Slowly, it became obvious that the chimpanzee testicles were not, actually, the Holy Grail—obvious in that the men who had the simian augmentation still died, right on time.

The idea didn’t go away, though. Like all good archetypes, it’s a deep human longing: the hope that the penis is the most powerful force in the world. “The intersection of tech culture with longevity culture hinges on power, associated with masculinity,” says Mar Hicks, an historian of technology and a professor at the University of Virginia. “To essentially be the lever that moves the world.”

Around the same time as the chimpanzee testicle craze, Dr. Eugen Steinach, who was nominated for the Nobel Prize at least nine times, started marketing the vasectomy as a new and improved way of extending life. Thankfully, vasectomies are relatively straightforward—certainly easier to perform and undergo than a monkey-ball transplant. This, too, inspired a furor. “Steinach was, at this time, a world-renowned doctor, like Dr. Spock or Dr. Oz,” says Allan.

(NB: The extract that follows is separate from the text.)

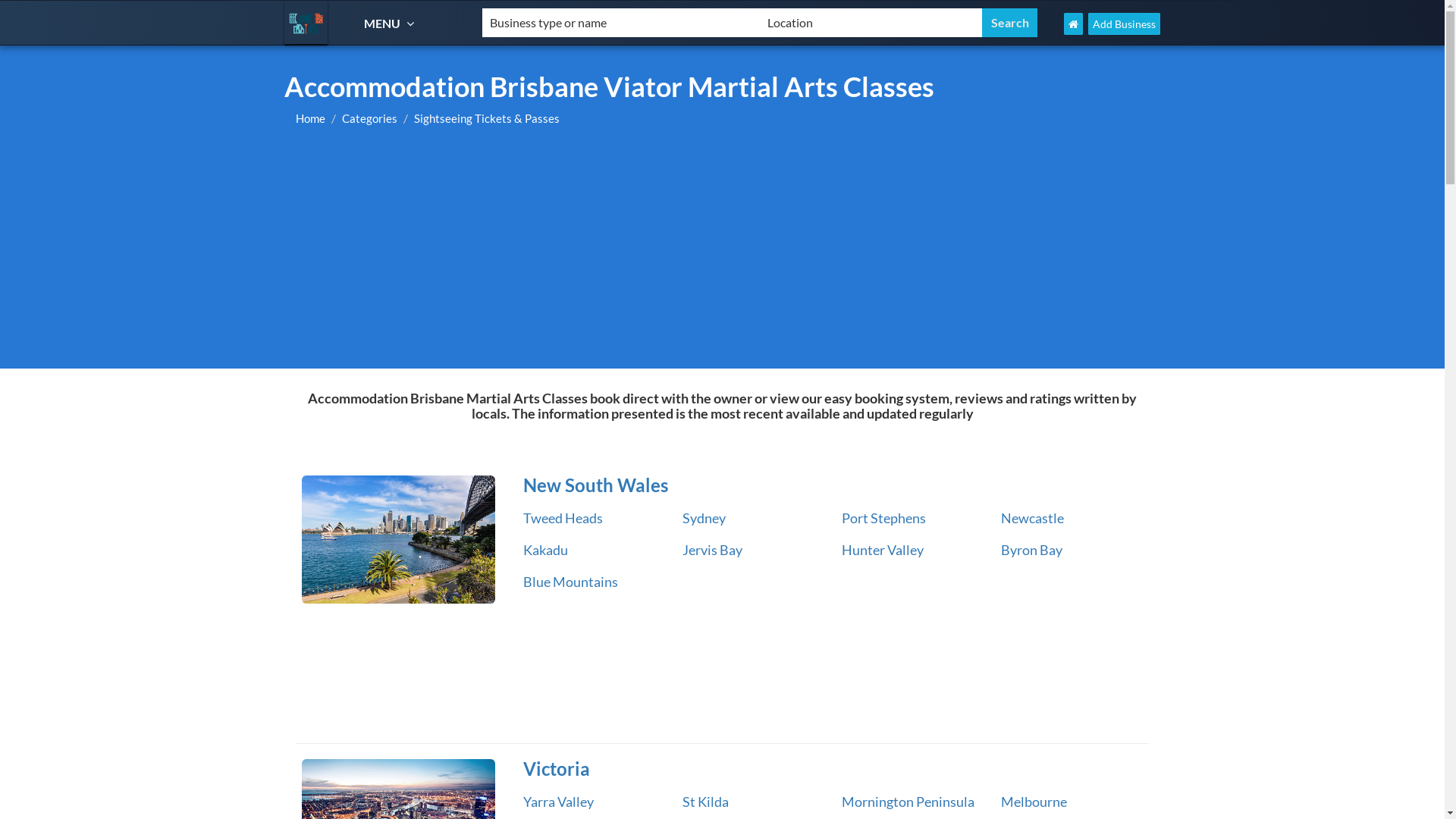 This screenshot has height=819, width=1456. Describe the element at coordinates (487, 117) in the screenshot. I see `'Sightseeing Tickets & Passes'` at that location. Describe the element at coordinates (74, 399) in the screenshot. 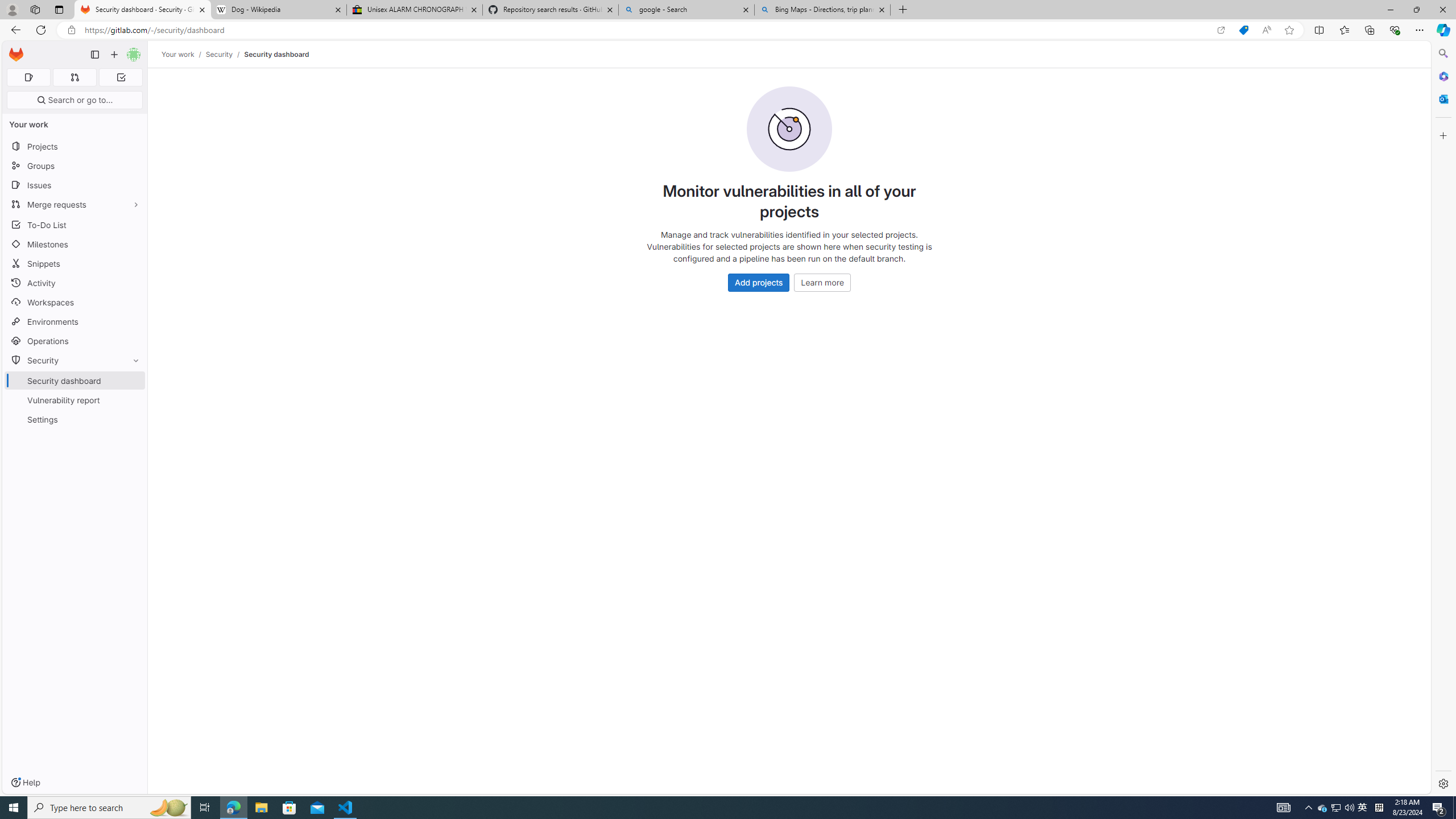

Steinach was cagey about the particulars of his procedure—it was simply referred to as “the Steinach operation”—but he was not shy about claiming that it could reverse aging. Sigmund Freud had the snip in the hopes that it would prevent his oral cancer from returning. (It didn’t.) The poet William Butler Yeats also had the operation, and felt it gave him a “second puberty” that revitalized his sex life, health, and writing. The only thing a vasectomy can do is prevent pregnancy, but the placebo effect is real.

In 1936, a credulous New York Times announced: “Aging is Reversible, Dr. Steinach Asserts. Vienna Biologist Declares That His Experiments Afford Hope of ‘Reactivating’ Body.” It was a headline that did not age well.

Chimps bred for their testicles by an eccentric surgeon in an Italian castle may seem like the stuff of Wes Anderson, if he made horror movies. But none of this is actually much weirder than the penile ideas knocking around today. Maybe the biggest difference is in reach, and therefore, risk: The unholy confluence of MAHA, longevity culture, and tech-bro pseudoscience can be broadcast into each of our palms, fracturing confidence in reality and expertise.

Peter Ward, a journalist and author of The Price of Immortality: The Race to Live Forever, says that longevity circles have always been heavily male and filled with easy marks. “Longevity has always had scammers, since the dawn of time,” he said. “It’s the most fertile ground for scams.”

And ultimately, those scams all end the same way. “The thing about Bryan Johnson,” adds Ward, “is that one day, he is absolutely, definitely going to die.”